There is no breed that surpasses the border collie at working sheep. How large a flock do you have? What breed of sheep? What will you require the dog to do?

I live on a hill farm, am married to a shepherd and we currently have 7 working sheepdogs (all border collies). Every one is exceptionally good natured with my son, who is 4 years old. My son was born on the farm and has been around the working sheepdogs since day one. We also share our house with three GSDs and they are wonderful with my son too.

A border collie x spaniel would be a huge gamble imo - as it may have more spaniel genes than collie genes and therefore have no interest or instinct to work sheep.


----------



## PennyGC

you need to look at the herding breeds, not retrieving. I'm not sure why you don't have confidence in border collies with children :-( depending on your circumstances a border collie, beardie, sheltie, kelpie may be suitable, and if you introduce them early to children and pick from a good temperament line of dogs they should be fine.... all herding dogs have a tendency to 'herd' children but that's something you'll have to train/watch out for, spaniels and cross breeds in general are probably not going to herd or be suitable with children unless you're careful about what you get ....


----------



## d adam

Moobli said:


> There is no breed that surpasses the border collie at working sheep. How large a flock do you have? What breed of sheep? What will you require the dog to do?
> 
> I live on a hill farm, am married to a shepherd and we currently have 7 working sheepdogs (all border collies). Every one is exceptionally good natured with my son, who is 4 years old. My son was born on the farm and has been around the working sheepdogs since day one. We also share our house with three GSDs and they are wonderful with my son too.
> 
> A border collie x spaniel would be a huge gamble imo - as it may have more spaniel genes than collie genes and therefore have no interest or instinct to work sheep.


I am looking to get a flock of approximately 50 ewes, at this stage im not definite on one particular breed but i am interested in Lylen.


----------



## Linden_Tree

A border collie would be your best bet in all honesty.

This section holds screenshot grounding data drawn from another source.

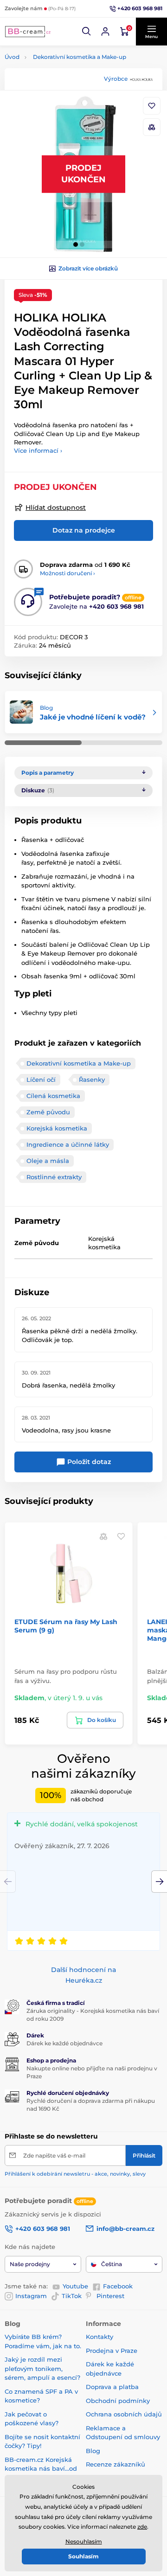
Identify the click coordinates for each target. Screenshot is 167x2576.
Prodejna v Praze (111, 2350)
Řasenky (92, 1079)
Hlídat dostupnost (56, 507)
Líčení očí (41, 1079)
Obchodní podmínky (118, 2400)
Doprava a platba (112, 2386)
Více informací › (38, 450)
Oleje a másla (47, 1160)
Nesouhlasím (83, 2541)
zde (142, 2526)
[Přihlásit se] (105, 31)
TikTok (72, 2296)
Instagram (31, 2296)
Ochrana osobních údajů (124, 2414)
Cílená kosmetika (53, 1095)
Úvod (12, 56)
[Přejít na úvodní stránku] (28, 32)
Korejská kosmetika (56, 1128)
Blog (93, 2450)
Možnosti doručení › (67, 573)
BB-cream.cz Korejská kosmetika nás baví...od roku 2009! (41, 2468)
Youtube (75, 2286)
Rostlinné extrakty (54, 1177)
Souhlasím (83, 2556)
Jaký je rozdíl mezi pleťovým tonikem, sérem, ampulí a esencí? (42, 2368)
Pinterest (110, 2296)
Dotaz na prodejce (83, 530)
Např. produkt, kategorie (63, 98)
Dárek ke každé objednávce (64, 2043)
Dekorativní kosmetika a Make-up (79, 56)
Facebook (118, 2286)
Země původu (48, 1112)
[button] (86, 31)
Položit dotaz (88, 1462)
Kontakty (99, 2336)
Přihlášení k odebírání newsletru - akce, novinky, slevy (75, 2174)
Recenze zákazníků (115, 2464)
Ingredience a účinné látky (67, 1144)
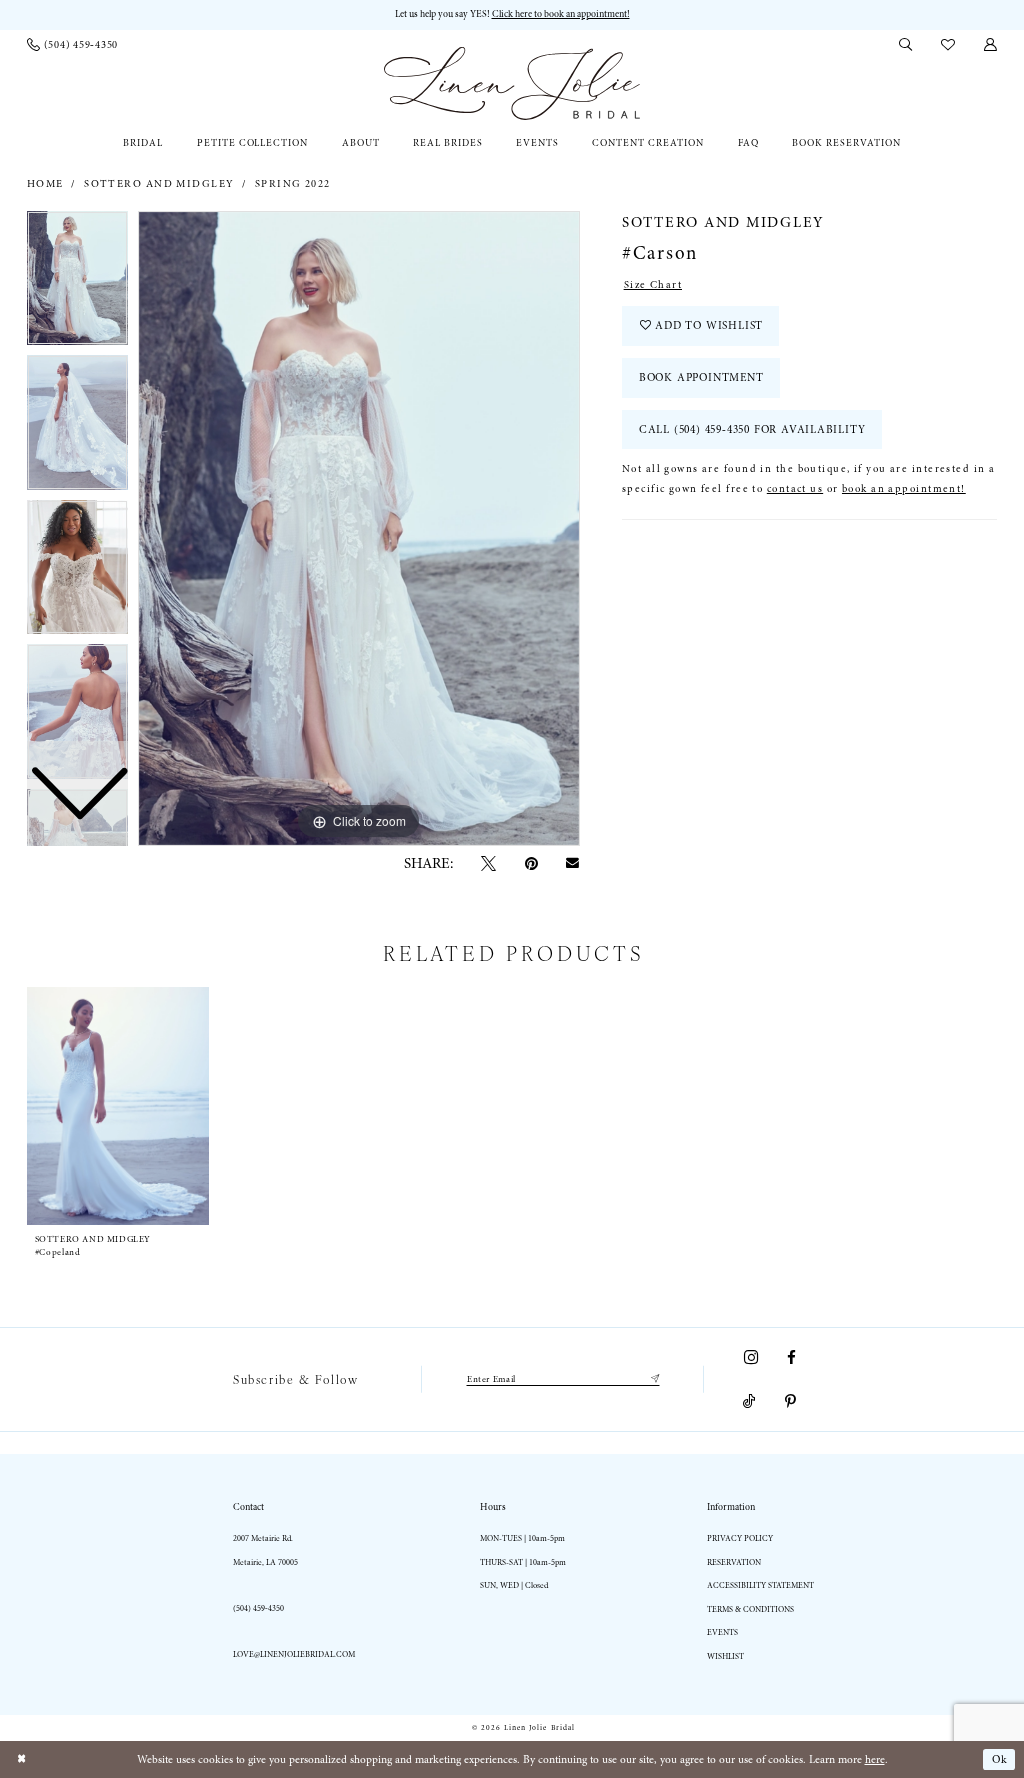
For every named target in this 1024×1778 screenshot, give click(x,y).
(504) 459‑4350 (258, 1608)
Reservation (734, 1562)
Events (722, 1632)
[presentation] (118, 1106)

I have both working BC's and Kelpies, and i would not recommend the latter at all as a worker-come-family-pet. They are extremely nippy, and far more on the go than any BC i've ever owned. 

Beardies, shelties, roughs etc may suit, but for me, the over exaggerated coats are just not conducive to a working environment. Plus you can not beat the skill and talent of a collie when working sheep.


----------



## Moobli

Absolutely Linden - Kelpies are working machines and not for the inexperienced. I also think you would be hard-pressed to find a shetland sheepdog or rough collie that would have the necessary inherent instinct for sheep work. 

Have you kept sheep before d adam? Have you trained a sheepdog or were you considering buying in a trained or part trained dog?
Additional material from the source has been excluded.